++++ RECORDED DATA

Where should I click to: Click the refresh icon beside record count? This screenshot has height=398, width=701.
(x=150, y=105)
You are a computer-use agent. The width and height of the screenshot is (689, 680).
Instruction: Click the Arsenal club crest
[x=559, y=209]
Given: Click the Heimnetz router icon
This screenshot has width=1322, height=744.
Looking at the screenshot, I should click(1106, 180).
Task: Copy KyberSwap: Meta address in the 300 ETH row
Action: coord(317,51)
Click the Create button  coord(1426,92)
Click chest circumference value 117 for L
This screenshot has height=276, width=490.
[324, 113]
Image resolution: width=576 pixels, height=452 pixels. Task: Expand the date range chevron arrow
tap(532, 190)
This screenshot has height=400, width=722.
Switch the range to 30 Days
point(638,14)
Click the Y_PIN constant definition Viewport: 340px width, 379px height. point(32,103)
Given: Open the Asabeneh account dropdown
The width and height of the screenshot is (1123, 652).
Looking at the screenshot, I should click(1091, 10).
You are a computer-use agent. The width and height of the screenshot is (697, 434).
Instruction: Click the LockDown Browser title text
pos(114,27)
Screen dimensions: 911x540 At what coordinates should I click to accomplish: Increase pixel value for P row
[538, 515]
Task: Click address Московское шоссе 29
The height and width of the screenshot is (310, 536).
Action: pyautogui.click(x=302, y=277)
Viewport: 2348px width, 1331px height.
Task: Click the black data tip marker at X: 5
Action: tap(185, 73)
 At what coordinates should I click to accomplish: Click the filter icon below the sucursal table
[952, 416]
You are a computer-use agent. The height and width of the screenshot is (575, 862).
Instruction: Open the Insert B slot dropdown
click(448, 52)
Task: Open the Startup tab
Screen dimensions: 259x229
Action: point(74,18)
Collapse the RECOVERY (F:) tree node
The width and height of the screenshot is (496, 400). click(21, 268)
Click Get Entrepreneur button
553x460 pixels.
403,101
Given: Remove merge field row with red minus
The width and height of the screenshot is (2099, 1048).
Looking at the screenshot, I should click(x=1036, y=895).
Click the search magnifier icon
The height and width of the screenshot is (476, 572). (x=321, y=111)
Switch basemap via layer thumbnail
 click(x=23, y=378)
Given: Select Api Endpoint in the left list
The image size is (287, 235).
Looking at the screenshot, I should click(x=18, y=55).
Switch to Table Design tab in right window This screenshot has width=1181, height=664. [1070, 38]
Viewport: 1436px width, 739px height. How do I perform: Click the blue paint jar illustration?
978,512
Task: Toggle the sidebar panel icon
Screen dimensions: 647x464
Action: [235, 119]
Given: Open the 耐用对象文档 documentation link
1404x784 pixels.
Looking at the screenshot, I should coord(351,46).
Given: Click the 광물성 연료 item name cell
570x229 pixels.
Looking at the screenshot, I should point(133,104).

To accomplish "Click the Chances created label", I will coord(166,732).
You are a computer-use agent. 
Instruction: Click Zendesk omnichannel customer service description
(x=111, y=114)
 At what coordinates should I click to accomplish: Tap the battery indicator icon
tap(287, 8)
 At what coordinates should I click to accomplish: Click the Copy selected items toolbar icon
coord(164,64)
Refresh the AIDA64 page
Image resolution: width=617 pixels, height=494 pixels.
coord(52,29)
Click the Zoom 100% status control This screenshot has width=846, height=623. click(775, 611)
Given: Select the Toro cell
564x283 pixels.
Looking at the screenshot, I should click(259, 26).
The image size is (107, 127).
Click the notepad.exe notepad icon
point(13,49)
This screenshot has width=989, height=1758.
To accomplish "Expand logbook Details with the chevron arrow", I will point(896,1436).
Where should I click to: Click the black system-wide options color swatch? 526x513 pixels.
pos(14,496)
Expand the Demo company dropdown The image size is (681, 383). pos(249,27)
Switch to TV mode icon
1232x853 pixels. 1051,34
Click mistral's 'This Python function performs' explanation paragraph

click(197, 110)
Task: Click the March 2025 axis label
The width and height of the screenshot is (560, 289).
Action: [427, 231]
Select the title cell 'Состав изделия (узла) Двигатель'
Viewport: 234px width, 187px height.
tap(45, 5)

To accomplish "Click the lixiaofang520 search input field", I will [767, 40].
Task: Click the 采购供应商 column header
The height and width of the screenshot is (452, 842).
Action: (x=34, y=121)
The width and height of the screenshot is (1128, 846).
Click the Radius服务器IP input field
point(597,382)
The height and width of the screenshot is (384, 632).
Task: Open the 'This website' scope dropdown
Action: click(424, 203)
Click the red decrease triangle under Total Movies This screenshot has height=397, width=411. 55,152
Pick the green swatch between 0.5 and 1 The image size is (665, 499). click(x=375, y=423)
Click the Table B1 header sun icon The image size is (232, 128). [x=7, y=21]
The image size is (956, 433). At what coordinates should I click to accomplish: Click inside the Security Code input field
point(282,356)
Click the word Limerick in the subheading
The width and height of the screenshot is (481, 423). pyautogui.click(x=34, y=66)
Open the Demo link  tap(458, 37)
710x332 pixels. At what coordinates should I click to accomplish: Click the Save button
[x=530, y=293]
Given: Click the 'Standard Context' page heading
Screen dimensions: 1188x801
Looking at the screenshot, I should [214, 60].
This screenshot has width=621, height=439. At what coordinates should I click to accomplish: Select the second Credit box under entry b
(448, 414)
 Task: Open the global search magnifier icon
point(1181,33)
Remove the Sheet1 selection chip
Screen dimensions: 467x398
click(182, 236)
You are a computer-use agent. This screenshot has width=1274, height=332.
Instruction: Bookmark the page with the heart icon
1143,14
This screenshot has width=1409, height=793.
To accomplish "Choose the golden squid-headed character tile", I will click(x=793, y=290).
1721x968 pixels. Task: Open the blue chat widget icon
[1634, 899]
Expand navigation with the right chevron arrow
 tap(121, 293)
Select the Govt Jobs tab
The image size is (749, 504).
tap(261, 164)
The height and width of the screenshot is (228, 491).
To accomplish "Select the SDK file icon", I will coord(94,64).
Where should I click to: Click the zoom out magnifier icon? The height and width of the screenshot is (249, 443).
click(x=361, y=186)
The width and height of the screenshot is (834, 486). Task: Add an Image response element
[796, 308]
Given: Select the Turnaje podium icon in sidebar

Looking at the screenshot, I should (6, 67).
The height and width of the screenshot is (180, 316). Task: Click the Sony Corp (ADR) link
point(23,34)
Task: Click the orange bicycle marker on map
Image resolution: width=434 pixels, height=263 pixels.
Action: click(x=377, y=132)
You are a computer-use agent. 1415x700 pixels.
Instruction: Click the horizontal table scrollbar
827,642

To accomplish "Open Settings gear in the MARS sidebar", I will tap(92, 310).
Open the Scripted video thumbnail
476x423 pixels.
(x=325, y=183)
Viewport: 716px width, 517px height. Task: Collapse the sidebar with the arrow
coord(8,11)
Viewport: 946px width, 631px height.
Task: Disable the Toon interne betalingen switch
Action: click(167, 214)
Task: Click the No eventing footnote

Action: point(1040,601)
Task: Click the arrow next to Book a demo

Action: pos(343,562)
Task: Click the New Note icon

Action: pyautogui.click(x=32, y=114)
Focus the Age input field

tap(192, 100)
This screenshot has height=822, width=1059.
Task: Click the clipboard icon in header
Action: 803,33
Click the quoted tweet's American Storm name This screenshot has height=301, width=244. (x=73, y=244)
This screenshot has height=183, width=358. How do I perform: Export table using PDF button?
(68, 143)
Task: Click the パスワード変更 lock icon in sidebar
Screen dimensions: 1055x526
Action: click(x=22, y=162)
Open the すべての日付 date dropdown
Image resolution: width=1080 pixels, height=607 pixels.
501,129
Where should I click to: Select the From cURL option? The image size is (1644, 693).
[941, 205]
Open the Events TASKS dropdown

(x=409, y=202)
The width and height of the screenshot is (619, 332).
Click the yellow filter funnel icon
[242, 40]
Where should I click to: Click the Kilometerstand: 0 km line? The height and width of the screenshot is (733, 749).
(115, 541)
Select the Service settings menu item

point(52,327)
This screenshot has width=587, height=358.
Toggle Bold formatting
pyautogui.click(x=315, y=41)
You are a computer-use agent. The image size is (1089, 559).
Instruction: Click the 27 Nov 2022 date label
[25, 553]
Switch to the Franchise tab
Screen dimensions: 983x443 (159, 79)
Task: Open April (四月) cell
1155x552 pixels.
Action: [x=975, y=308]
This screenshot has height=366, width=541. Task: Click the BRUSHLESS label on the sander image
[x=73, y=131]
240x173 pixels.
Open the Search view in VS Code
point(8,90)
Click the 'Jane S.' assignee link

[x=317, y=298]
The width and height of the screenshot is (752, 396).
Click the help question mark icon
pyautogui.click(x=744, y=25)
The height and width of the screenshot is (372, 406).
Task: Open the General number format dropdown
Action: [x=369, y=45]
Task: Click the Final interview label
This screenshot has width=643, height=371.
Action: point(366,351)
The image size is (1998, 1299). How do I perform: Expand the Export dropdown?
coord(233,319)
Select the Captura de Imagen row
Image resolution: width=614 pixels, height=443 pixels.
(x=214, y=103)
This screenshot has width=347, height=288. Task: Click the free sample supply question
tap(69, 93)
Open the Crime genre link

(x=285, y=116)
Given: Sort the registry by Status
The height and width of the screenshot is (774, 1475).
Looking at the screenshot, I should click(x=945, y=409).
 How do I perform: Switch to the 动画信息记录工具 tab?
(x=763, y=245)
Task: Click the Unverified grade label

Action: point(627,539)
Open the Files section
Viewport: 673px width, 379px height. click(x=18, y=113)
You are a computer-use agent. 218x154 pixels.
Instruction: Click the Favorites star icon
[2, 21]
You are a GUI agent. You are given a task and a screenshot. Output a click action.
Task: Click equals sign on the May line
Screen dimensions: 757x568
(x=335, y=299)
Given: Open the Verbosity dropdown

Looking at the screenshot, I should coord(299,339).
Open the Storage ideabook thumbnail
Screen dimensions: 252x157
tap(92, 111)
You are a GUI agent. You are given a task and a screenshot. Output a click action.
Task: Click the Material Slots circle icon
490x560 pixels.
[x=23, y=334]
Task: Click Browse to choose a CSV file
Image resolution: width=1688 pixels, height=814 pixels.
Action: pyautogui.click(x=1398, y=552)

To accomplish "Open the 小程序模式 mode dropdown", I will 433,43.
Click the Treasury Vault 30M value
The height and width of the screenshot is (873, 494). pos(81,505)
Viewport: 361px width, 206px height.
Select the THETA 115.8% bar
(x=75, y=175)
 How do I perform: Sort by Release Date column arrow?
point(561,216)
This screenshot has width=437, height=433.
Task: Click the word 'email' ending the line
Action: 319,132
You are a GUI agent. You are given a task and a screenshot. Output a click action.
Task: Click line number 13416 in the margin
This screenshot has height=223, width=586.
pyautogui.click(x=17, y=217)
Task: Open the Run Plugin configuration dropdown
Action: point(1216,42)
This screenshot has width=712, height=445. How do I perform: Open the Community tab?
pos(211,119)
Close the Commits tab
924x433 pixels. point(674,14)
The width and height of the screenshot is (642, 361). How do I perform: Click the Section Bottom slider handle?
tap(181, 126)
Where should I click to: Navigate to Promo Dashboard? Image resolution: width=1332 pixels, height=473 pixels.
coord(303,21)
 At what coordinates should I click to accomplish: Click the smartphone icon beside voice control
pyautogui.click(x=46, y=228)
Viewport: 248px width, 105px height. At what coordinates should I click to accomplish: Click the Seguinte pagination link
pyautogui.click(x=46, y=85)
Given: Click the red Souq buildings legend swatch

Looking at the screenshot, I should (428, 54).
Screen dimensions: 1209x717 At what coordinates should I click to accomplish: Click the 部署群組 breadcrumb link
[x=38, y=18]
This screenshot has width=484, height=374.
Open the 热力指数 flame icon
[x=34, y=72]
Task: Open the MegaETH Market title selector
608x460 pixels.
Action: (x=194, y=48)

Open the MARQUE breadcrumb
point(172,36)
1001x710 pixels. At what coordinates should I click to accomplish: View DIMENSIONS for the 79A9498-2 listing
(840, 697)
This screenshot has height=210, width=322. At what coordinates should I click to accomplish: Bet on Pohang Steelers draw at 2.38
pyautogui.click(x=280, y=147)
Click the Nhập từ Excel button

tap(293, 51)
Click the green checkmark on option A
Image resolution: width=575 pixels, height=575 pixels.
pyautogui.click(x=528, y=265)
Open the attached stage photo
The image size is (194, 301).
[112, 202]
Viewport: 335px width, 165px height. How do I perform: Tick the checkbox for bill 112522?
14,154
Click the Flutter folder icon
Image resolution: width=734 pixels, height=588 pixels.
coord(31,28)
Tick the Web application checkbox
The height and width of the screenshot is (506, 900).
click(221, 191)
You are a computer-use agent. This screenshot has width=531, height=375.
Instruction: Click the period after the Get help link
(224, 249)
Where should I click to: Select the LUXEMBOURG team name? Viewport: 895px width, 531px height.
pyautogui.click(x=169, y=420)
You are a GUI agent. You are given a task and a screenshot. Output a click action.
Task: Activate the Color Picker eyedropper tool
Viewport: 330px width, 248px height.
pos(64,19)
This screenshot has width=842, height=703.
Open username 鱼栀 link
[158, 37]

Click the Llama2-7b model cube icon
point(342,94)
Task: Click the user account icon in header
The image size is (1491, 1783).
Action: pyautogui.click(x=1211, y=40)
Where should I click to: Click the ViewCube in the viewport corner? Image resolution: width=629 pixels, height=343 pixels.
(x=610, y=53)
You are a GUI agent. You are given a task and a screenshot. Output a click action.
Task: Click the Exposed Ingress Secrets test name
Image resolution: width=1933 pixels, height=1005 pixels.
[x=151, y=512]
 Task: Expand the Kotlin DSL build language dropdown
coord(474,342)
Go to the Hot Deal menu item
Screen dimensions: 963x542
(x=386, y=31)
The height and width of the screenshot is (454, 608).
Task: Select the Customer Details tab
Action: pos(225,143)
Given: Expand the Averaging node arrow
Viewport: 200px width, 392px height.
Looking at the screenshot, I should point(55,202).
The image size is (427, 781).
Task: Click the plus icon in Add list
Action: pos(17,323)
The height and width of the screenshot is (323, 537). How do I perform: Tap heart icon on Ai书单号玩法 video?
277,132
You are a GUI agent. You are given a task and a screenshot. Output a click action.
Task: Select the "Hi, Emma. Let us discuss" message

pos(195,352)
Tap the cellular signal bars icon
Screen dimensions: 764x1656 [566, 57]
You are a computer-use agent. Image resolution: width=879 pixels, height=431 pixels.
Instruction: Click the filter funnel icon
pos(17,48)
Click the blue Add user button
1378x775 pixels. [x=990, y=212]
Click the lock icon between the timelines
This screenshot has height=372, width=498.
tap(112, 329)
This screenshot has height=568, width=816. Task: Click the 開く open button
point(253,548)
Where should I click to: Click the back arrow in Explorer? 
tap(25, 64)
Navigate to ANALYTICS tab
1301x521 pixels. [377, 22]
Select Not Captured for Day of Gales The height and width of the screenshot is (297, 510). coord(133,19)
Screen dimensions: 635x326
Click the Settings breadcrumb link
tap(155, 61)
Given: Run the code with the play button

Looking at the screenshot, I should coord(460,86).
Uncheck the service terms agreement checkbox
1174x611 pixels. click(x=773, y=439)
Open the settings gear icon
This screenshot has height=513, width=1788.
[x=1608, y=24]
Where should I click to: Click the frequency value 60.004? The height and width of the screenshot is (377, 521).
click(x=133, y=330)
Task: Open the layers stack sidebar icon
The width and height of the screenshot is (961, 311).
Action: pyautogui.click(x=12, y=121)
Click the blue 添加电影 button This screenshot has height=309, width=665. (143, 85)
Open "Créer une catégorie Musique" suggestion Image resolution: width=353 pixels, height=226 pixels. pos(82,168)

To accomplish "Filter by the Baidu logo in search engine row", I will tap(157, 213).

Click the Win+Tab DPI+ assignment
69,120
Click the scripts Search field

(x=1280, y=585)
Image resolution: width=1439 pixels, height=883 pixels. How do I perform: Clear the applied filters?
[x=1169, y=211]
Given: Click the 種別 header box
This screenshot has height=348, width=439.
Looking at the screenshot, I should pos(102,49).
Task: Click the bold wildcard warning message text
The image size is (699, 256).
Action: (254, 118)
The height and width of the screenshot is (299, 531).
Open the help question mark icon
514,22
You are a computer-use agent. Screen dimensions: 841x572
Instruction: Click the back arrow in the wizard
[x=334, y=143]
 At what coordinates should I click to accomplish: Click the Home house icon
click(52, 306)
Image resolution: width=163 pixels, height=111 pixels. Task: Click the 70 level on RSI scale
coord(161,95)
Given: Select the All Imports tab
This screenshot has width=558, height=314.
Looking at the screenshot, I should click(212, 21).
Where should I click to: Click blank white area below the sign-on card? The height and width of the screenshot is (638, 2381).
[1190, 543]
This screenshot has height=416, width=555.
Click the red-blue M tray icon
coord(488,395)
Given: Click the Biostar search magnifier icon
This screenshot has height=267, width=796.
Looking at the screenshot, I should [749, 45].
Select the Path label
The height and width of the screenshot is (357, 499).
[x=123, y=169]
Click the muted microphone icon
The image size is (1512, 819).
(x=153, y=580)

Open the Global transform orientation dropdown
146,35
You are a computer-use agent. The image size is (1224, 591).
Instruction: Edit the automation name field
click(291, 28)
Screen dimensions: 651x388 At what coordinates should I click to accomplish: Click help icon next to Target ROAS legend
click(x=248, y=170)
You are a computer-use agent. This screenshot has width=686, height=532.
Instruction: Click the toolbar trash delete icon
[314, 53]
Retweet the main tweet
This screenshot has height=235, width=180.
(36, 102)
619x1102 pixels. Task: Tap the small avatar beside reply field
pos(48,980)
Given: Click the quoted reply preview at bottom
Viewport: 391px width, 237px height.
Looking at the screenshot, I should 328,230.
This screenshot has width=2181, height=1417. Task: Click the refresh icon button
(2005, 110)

++++++++

INSTRUCTIONS FOR THE TASK:
Duplicate the records above, starting at the first line and going on through the line that contains "(x=150, y=105)".

WORKED ANSWER:
Where should I click to: Click the refresh icon beside record count? This screenshot has height=398, width=701.
(x=150, y=105)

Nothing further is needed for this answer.